The input →
____________________

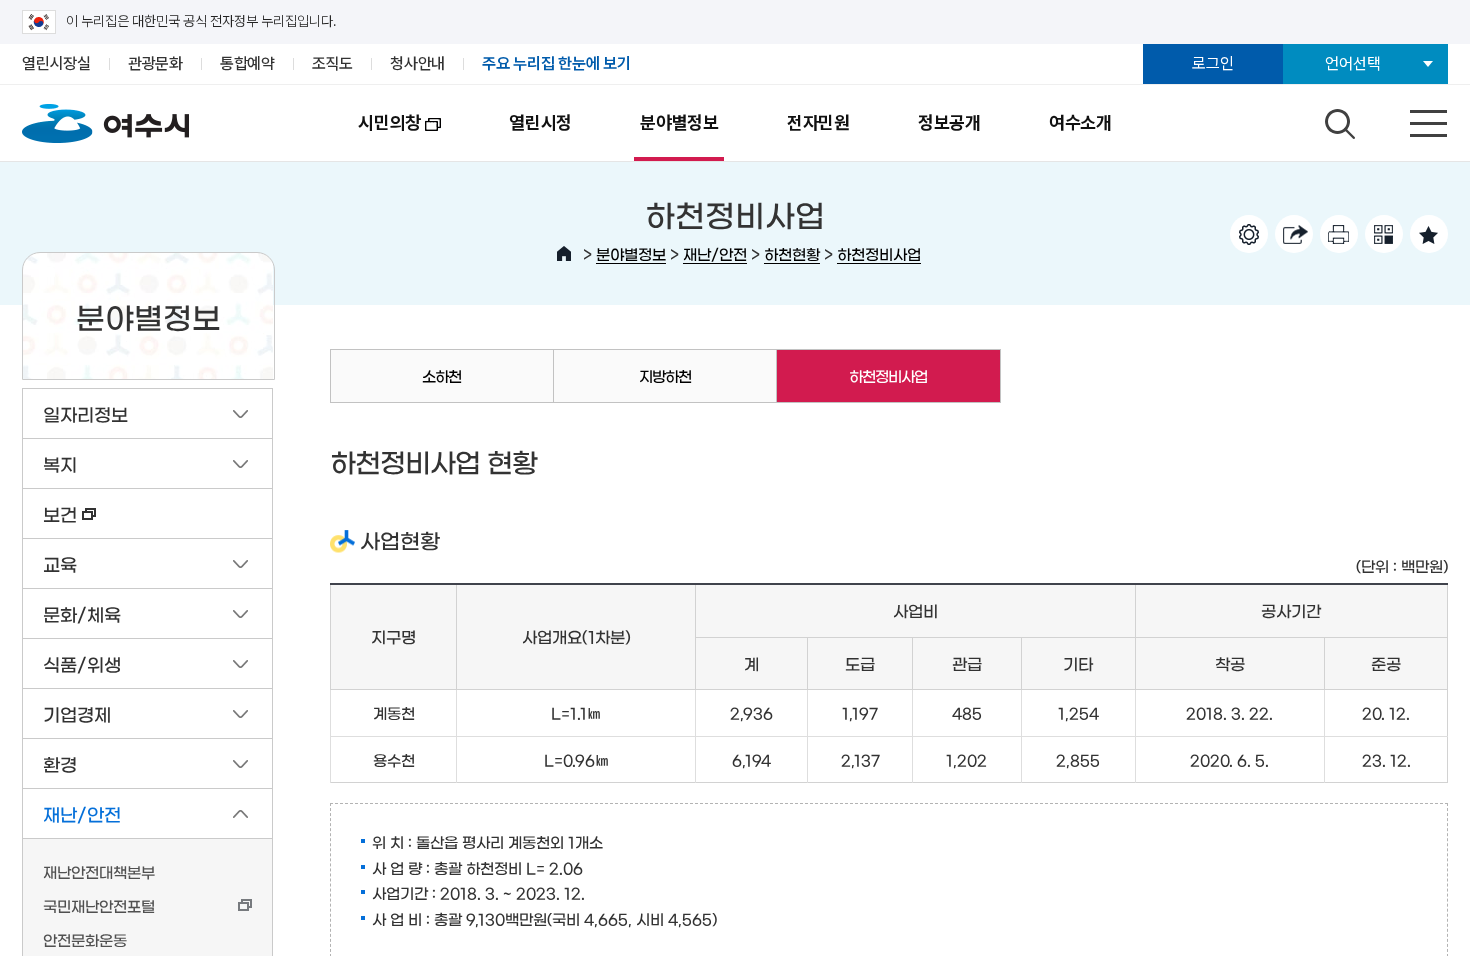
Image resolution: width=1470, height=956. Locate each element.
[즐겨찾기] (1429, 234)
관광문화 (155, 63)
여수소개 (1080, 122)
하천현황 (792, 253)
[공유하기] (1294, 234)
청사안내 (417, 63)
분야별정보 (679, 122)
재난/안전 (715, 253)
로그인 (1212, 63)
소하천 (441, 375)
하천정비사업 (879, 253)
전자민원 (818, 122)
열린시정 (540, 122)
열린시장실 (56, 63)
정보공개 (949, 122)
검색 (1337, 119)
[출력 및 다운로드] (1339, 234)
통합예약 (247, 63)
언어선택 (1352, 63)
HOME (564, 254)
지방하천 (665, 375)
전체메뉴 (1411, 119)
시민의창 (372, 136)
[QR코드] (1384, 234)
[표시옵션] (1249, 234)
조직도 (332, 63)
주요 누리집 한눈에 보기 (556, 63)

____________________

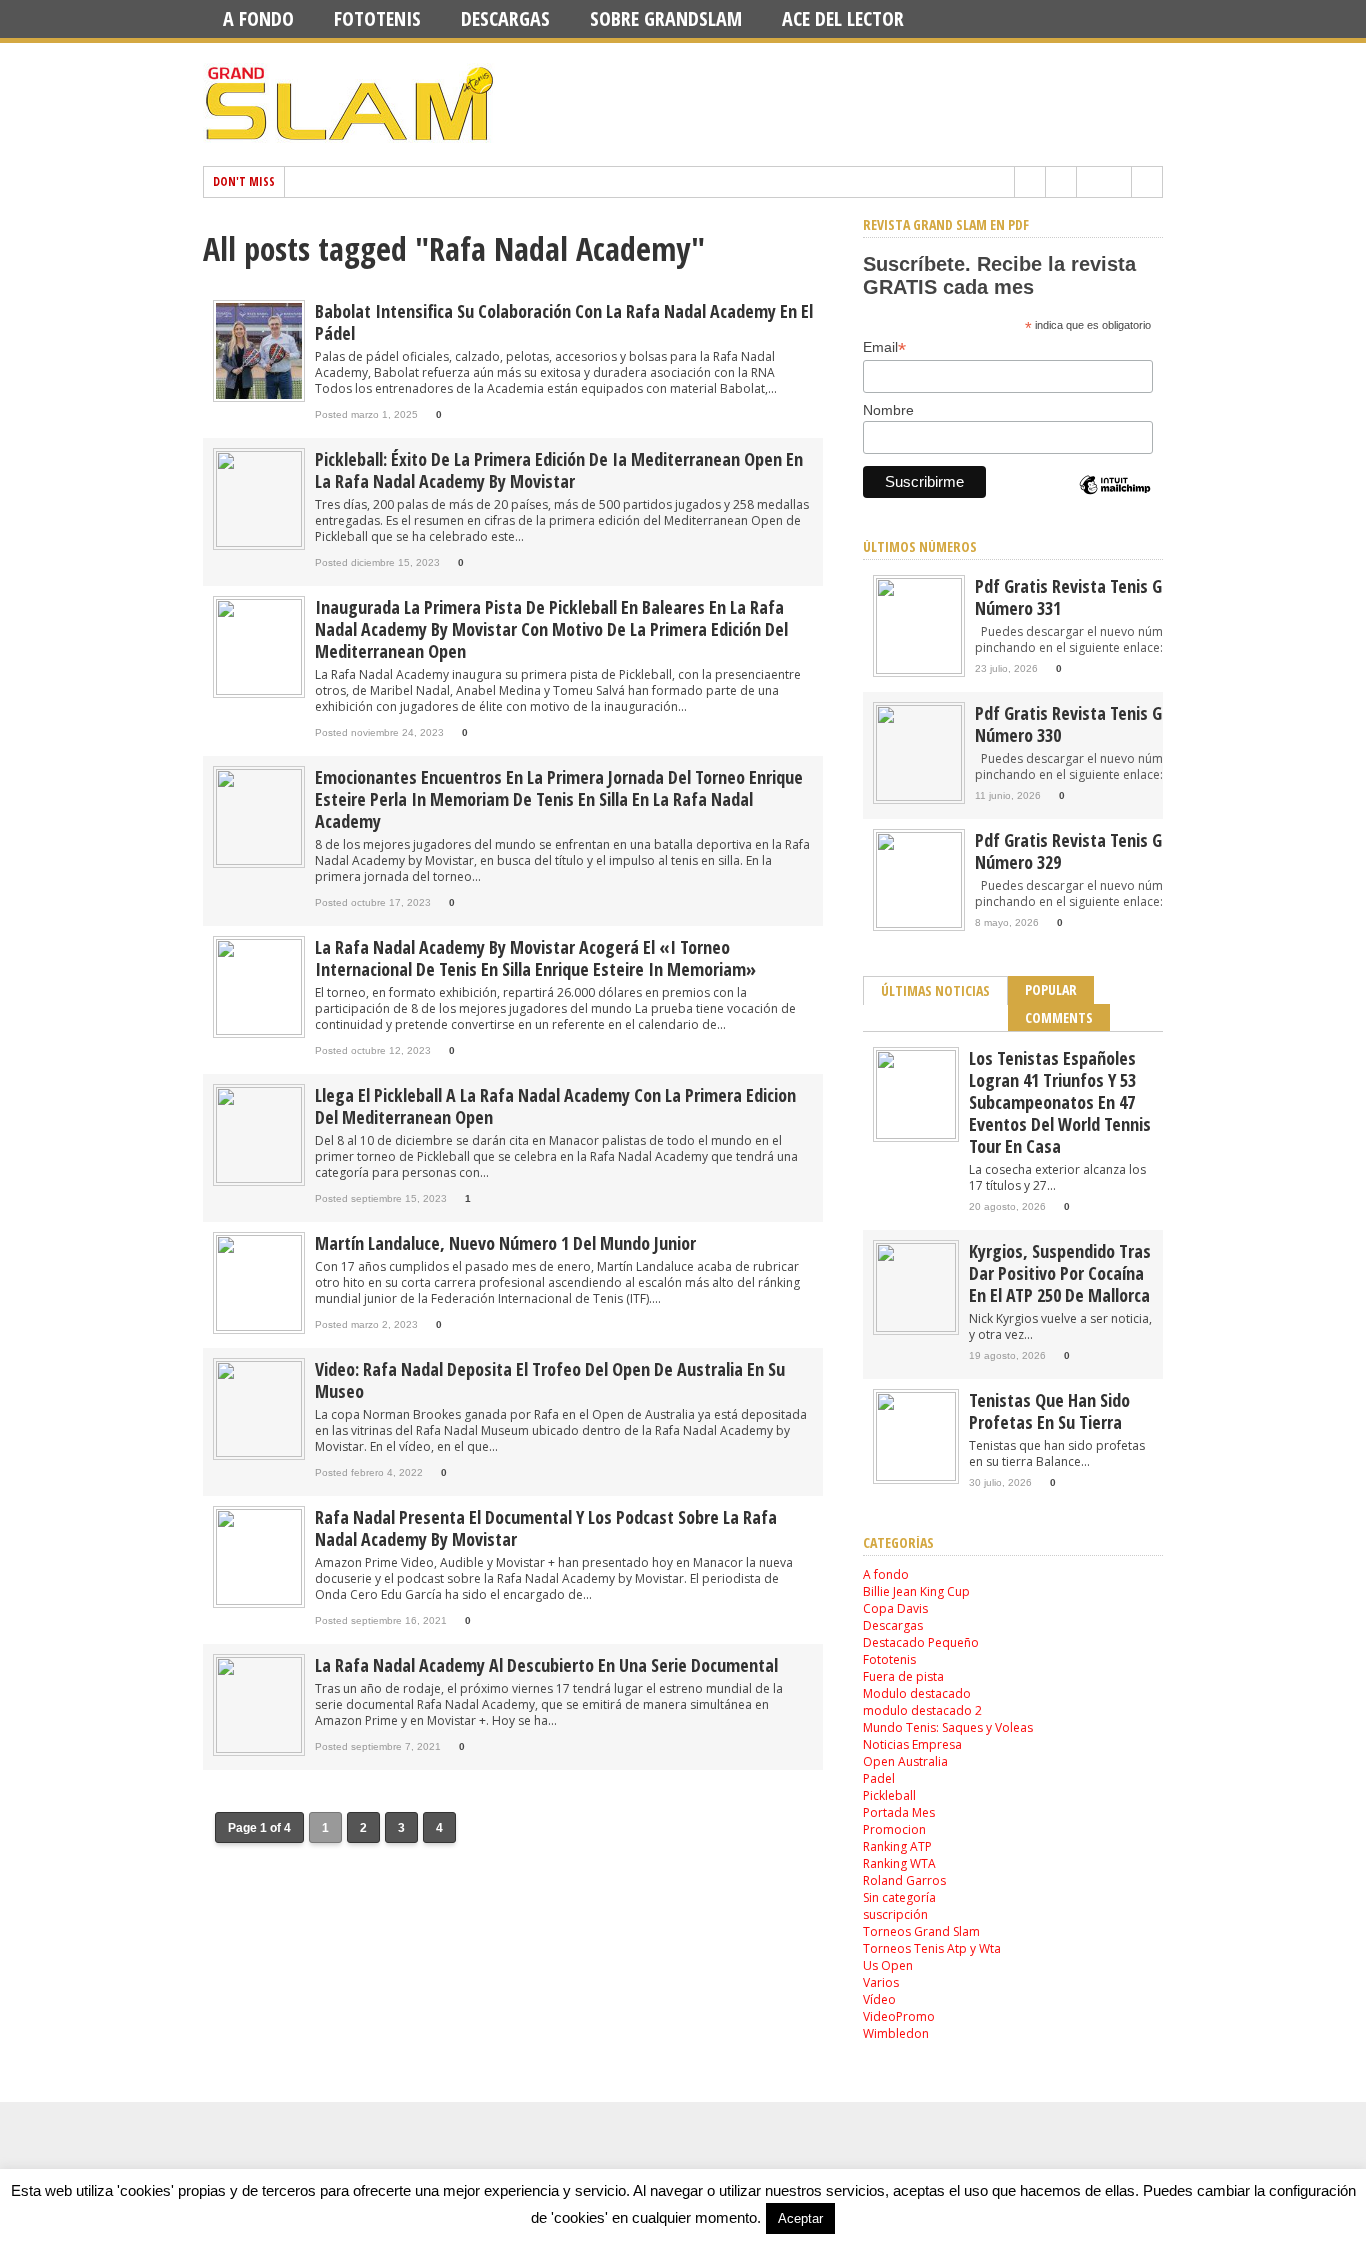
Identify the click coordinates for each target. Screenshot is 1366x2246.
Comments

____________________

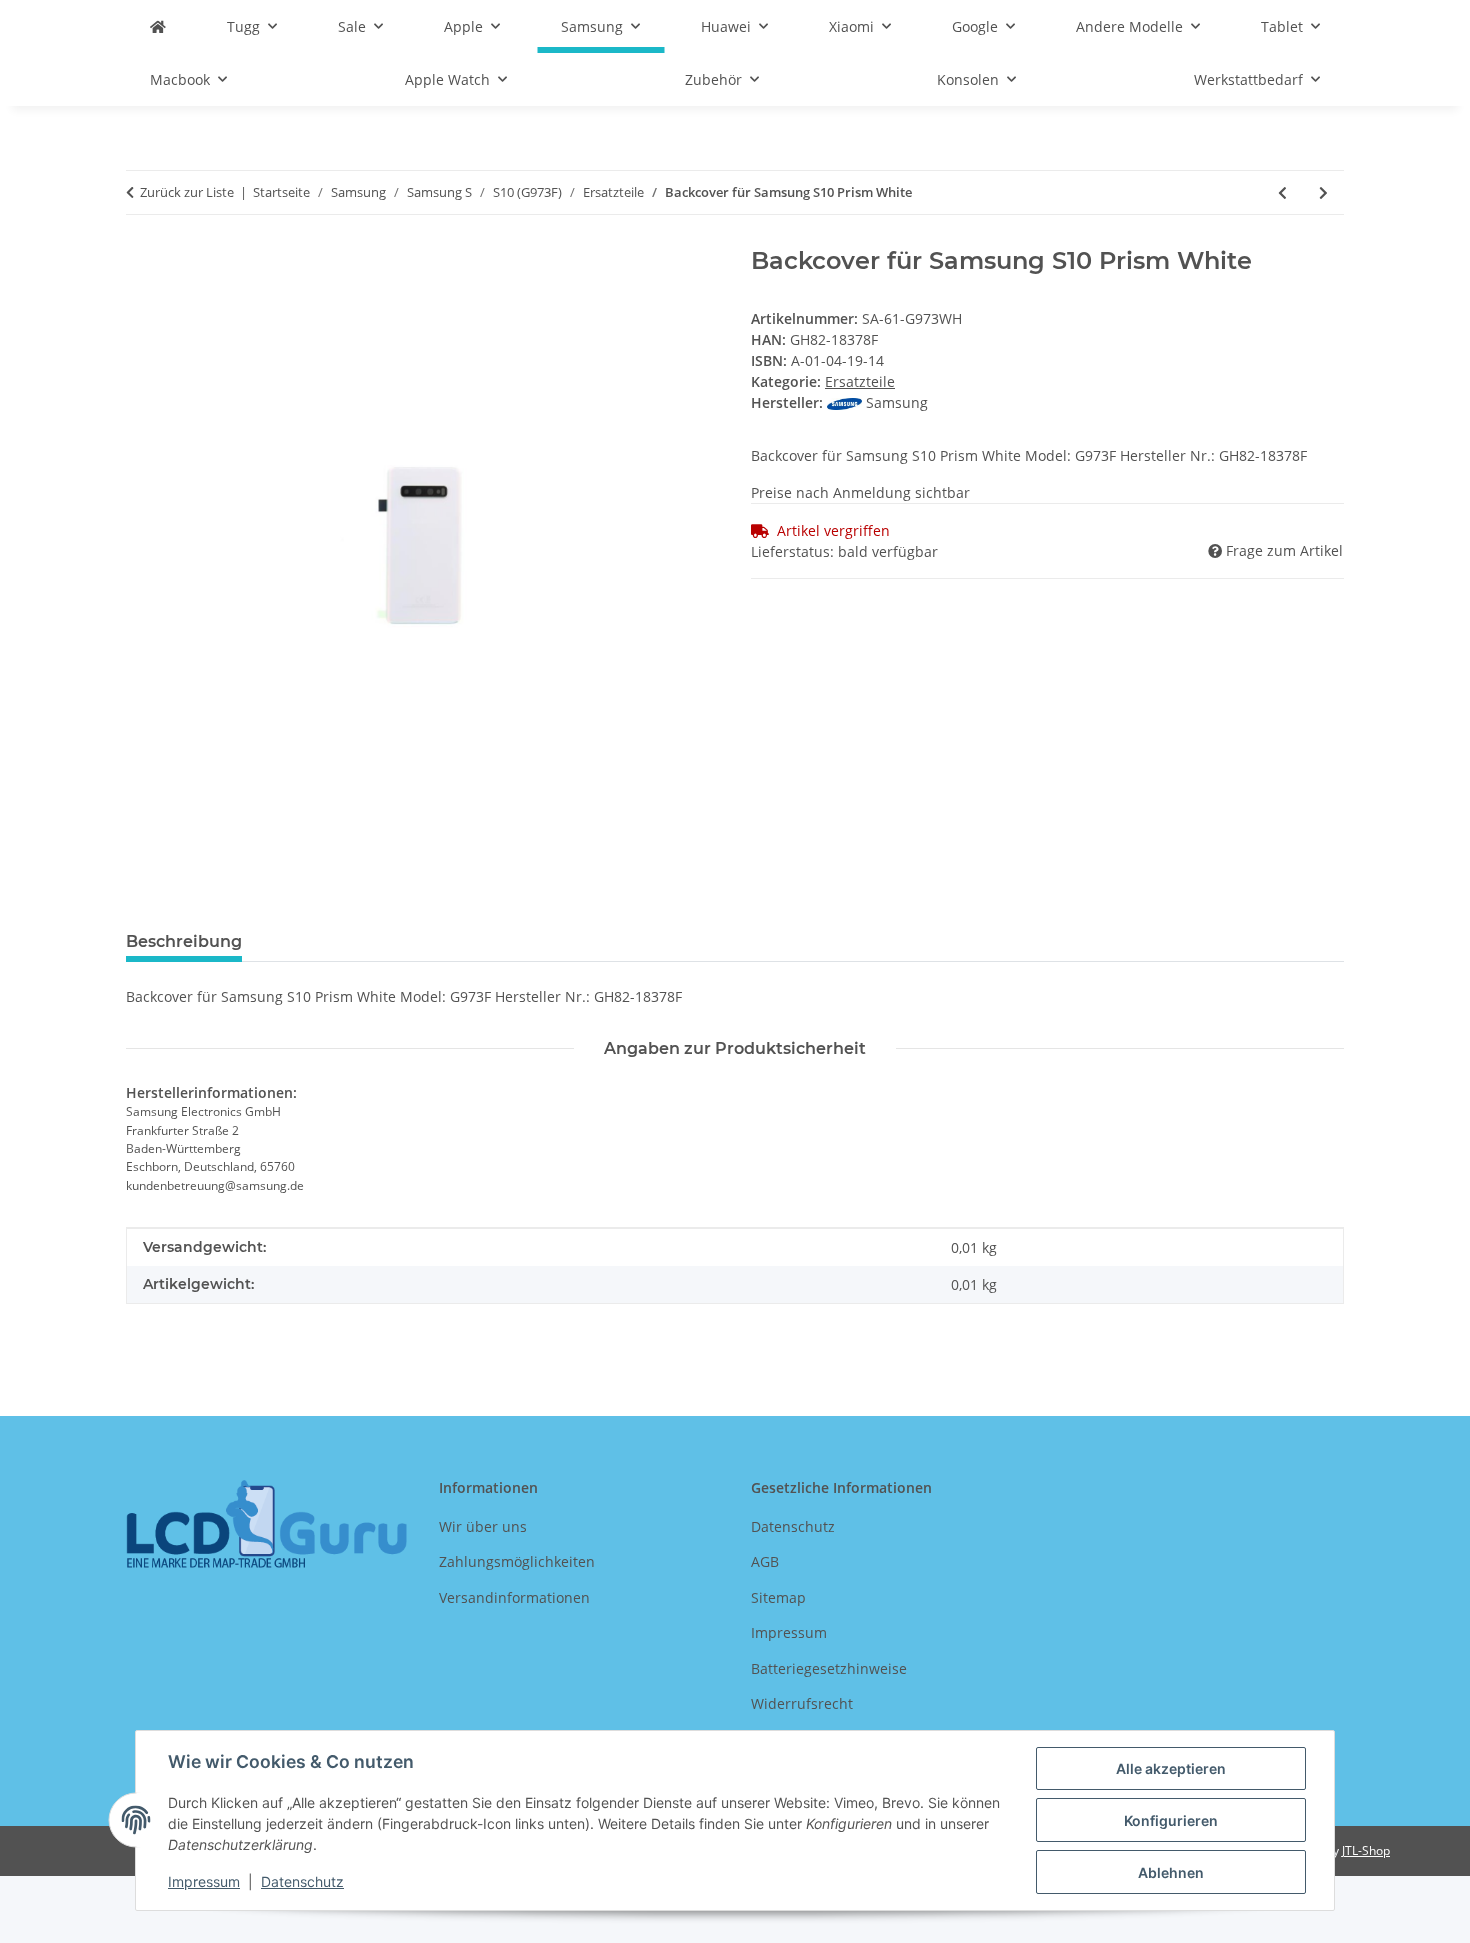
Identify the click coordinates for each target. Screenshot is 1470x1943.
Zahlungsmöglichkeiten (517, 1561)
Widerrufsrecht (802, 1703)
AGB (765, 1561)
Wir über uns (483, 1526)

____________________

Problem description →
Write down exactly the span of lines above from the one containing "Image resolution: width=1470, height=956." to the one containing "[QR코드] (1384, 234)", both ends included.

Completed exercise →
Image resolution: width=1470, height=956. Locate each element.
[즐겨찾기] (1429, 234)
관광문화 (155, 63)
여수소개 (1080, 122)
하천현황 (792, 253)
[공유하기] (1294, 234)
청사안내 (417, 63)
분야별정보 (679, 122)
재난/안전 (715, 253)
로그인 (1212, 63)
소하천 (441, 375)
하천정비사업 (879, 253)
전자민원 (818, 122)
열린시정 (540, 122)
열린시장실 (56, 63)
정보공개 (949, 122)
검색 (1337, 119)
[출력 및 다운로드] (1339, 234)
통합예약 (247, 63)
언어선택 (1352, 63)
HOME (564, 254)
지방하천 (665, 375)
전체메뉴 (1411, 119)
시민의창 (372, 136)
[QR코드] (1384, 234)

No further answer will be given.